» Pagina:
============
4.14. De slotsom is dat de feitelijke situatie complex is, waarbij mogelijk sprake is van voorgebruik door één van partijen, maar mogelijk ook sprake is van gezamenlijk aangevangen voorgebruik, zodat partijen slechts gezamenlijk gerechtigd zouden zijn om te goeder trouw een merkdepot te doen. In het laatste geval zou niet alleen het depot door [eisers] te kwader trouw zijn, maar ook het depot van het woordmerk VENTOUX3 waarop het bevel mede is gebaseerd.
============
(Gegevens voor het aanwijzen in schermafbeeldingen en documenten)
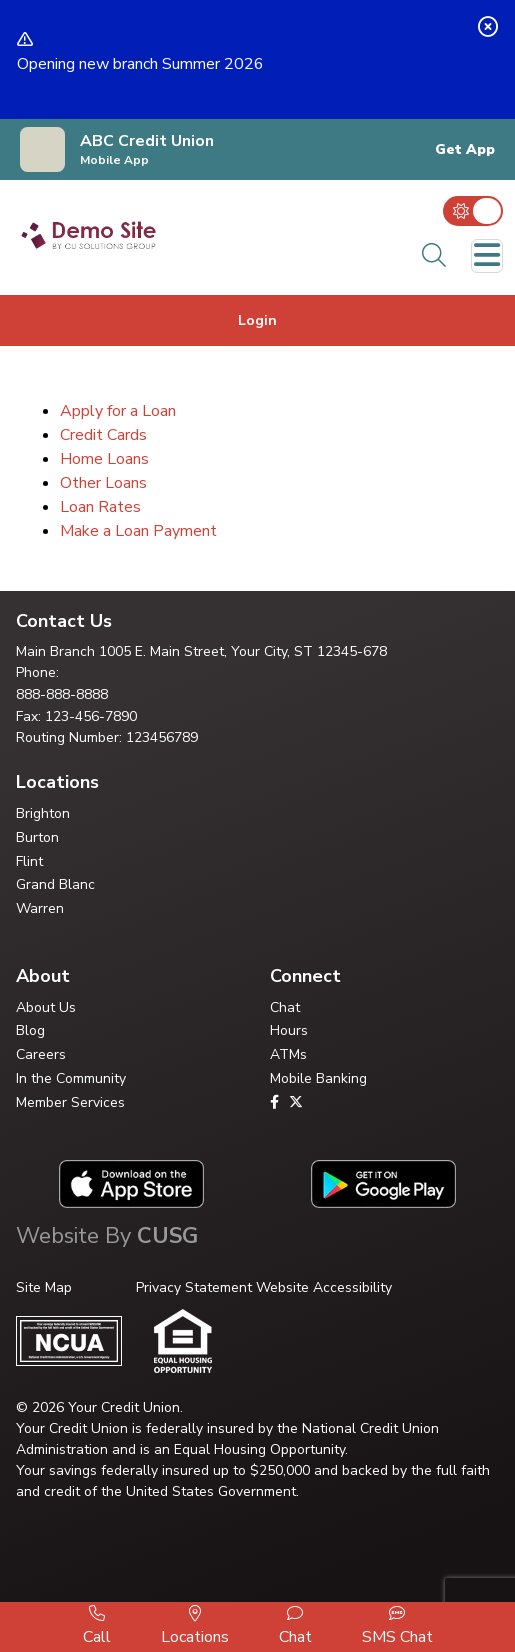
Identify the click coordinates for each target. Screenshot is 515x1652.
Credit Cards (103, 435)
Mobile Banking (318, 1078)
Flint (29, 861)
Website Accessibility (324, 1287)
============
» Opdracht:
Beantwoord de volgende vragen aan de hand van de pagina:
(a) Hoe wordt de feitelijke situatie omschreven?
(b) Welk woordmerk wordt bij naam genoemd?
(c) Waartoe zouden partijen bij gezamenlijk aangevangen voorgebruik slechts gezamenlijk gerechtigd zijn?
De lijst heeft geen verband met de pagina.

» Uitgewerkte oplossing:
(a) Als complex.
(b) VENTOUX3.
(c) Om te goeder trouw een merkdepot te doen.